Well done Millie. Where are you taking her Julie? We are due to start again Wed evenings but keep getting rained off


----------



## Sezra (May 20, 2011)

That sounds great Julie! Millie must have loved it.  p.s. She is very cute!  xx


----------



## flounder_1 (May 12, 2011)

Glad you and Millie enjoyed it. We start the class tonight. Lets hope the rain clears by then!


----------



## colpa110 (Jul 5, 2011)

Well done Julie and Millie...I'm thinking of doing this with Betty.


----------



## Jedicrazy (Apr 26, 2011)

Knew you would both love it. We'll expect to see you both on Britains Got Talent next year then. I'm going to make enquiries myself as want to do an activity with Obi that involves running but not in the opposite direction!


----------



## baking mama (Jul 11, 2010)

I am also starting agility with Freddy in a couple of weeks. I am really looking forward to it. I have no worries that Freddy will master the skills required, its probably going to be me that lets him down with my dodgy knee!


----------



## MillieDog (Jun 1, 2011)

jackster said:


> Funny enough i was thinking of taking Archie to agility classes. Do you start in a beginners class? How long is the class for? Glad you and Millie enjoyed it.

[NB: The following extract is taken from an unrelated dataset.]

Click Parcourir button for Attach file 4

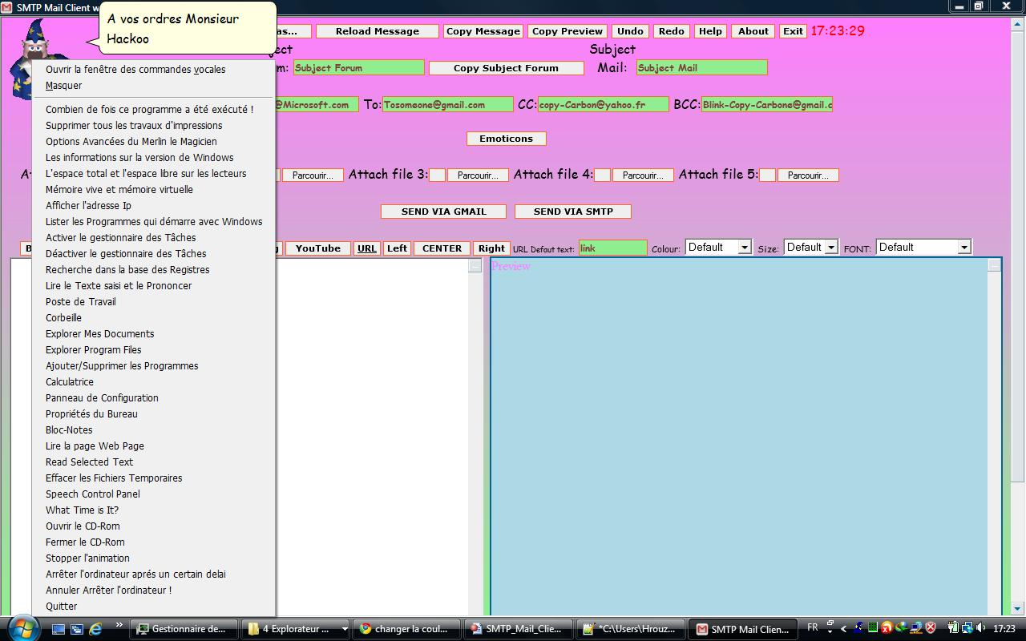642,175
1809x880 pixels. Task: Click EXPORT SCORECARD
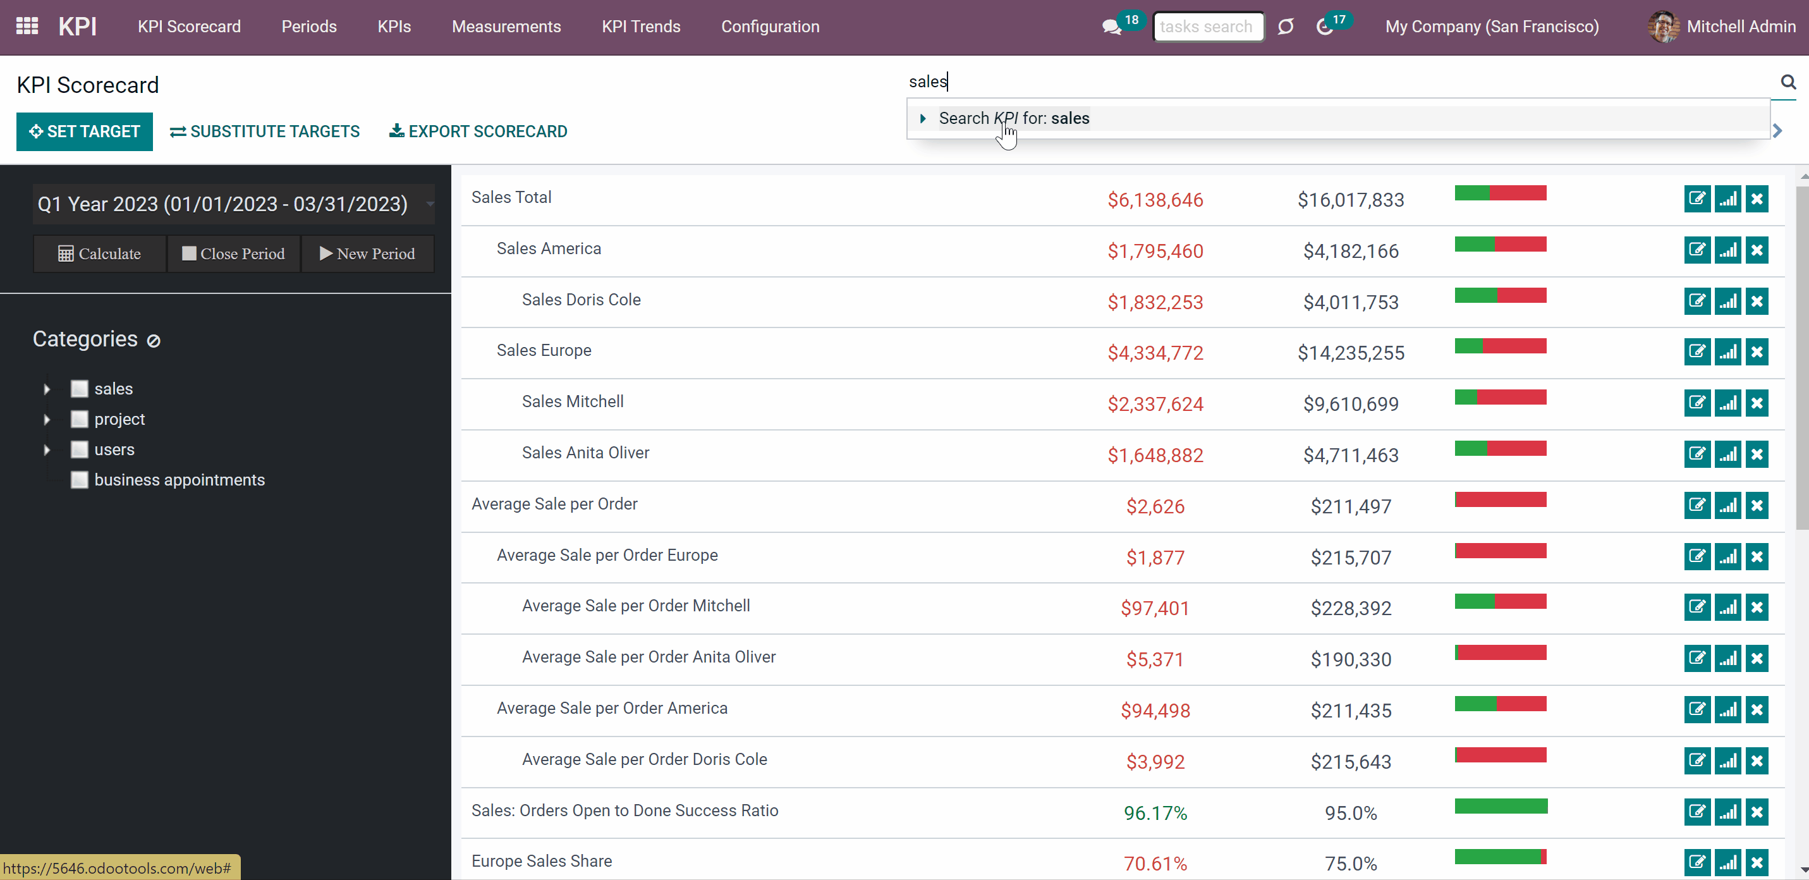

Yes we are in a 6 week beginners class. I think we are a mix of absolute beginners, ie no training and someone who already does agility with one of her dogs and is now training another one up. I guess I'm in the middle as Millie has done Advanced Puppy training, Rally, and Tricks. So she's used to listening to me.



wellerfeller said:


> Well done Millie. Where are you taking her Julie? We are due to start again Wed evenings but keep getting rained off


I'm at Little Revel End between Hemel & Redbourne. Its quite a compact agility area, but I guess its still going to give me a run for my money. 



flounder_1 said:


> Glad you and Millie enjoyed it. We start the class tonight. Lets hope the rain clears by then!


Oh I didn't realise it was tonight, I thought it was just a waiting list. Yay, go Lolly and John 



Jedicrazy said:


> Knew you would both love it. We'll expect to see you both on Britains Got Talent next year then. I'm going to make enquiries myself as want to do an activity with Obi that involves running but not in the opposite direction!

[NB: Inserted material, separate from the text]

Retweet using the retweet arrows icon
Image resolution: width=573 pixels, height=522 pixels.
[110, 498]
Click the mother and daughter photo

That's me BGT  Obi will love it Clare, hurry up and join too.


----------



## flounder_1 (May 12, 2011)

Well we had our class last night. I ended up going as John didn't feel like it when he got home from work (I think the lashing rain had something to do with it !) The rain cleared thankfully  and we thoroughly enjoyed the class. The trainer was just lovely. Really looking forward to next week now.


----------



## Rufini (Sep 9, 2011)

We should all get together and enter BGT together  cockapoo agility madness!


----------



## MillieDog (Jun 1, 2011)

Glad it went well Janet. Penny is such a gentle lady, gives the impression we are all totally capable of making our dogs into agility superstars


----------



## mairi1 (Mar 12, 2012)

Will read this thread with great interest, would love to do agility with Molly further down the line... However Will Just concentrate on basics for now


----------



## DONNA (Jan 7, 2011)

Well done Millie!!!!

Buddy went up the full height A frame this week (yikes!!) blimey it's high! He did really well we ran the full course ,we only made a couple of mistakes i was so impressed with him (when he's focused he's amazing,but when he's not he just runs off all over the 
place!!).
Blimey was i knackered trust me you will need to get fit as well to keep up with them once they get going!!! Great fun though....he got a lovely big bone from the butcher's as a treat after for being such a good boy x


----------



## MillieDog (Jun 1, 2011)

Good old Buddy, there were a couple of dogs last week who decided it was more fun to just run around 

Lesson one was all about keeping them low to the ground, even the jump poles were flat on the ground. But it made sense, the trainer said it was to get them used to the wings at the side first. 

Second lesson tonight, really looking forward to it.  Think we may start to try a few laddery things, not sure what they're called yet. She's got us doing Touch homework so they learn to come down slowly, apparently. I can see Millie just jumping off


----------